Junipero Serra was a Franciscan priest who founded nine missions in what is today the state of California.

Miguel Serra y Abram was born in Spain in 1713. When he was sixteen, he joined the Franciscan Order and took the name Junipero, after the colorful companion of St. Francis of Assisi. In 1749, he felt called to leave his professorship of philosophy in Spain -- a comfortable life that brought him no little honor -- to become a missionary in what is now Mexico.

The  Jesuits were banned from Spanish territories in 1767, and Bl. Junipero was chosen to take over their missions in Baja California. Two years later, he was appointed padre president of the whole of California. He founded his first mission on what would be United States soil in San Diego on July 16, 1769, effectively beginning the European colonization of California.
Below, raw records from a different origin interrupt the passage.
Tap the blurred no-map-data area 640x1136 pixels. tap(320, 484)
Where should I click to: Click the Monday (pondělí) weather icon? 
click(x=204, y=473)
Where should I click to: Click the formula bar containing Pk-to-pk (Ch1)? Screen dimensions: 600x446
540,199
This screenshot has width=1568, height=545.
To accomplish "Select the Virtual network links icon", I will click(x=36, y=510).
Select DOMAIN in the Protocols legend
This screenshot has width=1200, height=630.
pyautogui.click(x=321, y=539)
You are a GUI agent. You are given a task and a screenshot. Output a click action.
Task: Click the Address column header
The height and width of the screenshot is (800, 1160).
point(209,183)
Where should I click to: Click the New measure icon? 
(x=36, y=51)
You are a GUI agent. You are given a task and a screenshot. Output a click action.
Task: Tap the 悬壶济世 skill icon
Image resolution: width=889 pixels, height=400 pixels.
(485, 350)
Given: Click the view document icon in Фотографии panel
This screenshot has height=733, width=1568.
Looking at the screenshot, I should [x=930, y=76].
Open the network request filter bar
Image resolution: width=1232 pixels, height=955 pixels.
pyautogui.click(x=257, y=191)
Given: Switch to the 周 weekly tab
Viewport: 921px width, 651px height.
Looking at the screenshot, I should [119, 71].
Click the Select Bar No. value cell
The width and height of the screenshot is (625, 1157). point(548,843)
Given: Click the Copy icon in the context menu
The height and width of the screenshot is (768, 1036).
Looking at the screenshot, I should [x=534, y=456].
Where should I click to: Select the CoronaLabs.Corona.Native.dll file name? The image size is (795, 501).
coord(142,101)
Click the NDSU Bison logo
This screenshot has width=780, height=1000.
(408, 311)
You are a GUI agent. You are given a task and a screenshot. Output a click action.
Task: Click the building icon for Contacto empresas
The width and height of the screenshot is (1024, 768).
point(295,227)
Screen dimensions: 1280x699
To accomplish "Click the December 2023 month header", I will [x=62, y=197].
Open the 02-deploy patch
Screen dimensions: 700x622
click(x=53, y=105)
His second mission, San Carlos Borromeo in Monterey (later moved to Carmel), was established in 1770. Subsequent missions, around which grew up cities that still exist, included San Gabriel Arcangel (1771), San Luis Obispo de Tolosa (1772), San Francisco de Asis (1776), San Juan Capistrano (1776), Santa Clara (1777), and San Buenaventura (1782, now in the city of Ventura).

Estimates are that Bl. Junipero traveled more than 5,500 miles between the missions he founded along the California coast. In keeping with his vow of poverty, and despite chronic pain in one leg, he always traveled on foot. He was passionately devoted to the care of the Indians, which often put him in conflict with the Spanish government. By virtue of his commitment to evangelization over domination, he baptized some 6,000 Indians, or about ten percent of the entire native population.

Bl. Junipero is the one man most responsible for bringing the Spanish culture and the Catholic faith 500 miles deep into the Californian frontier. He died peacefully in Carmel on August 28, 1784, and was beatified in 1988.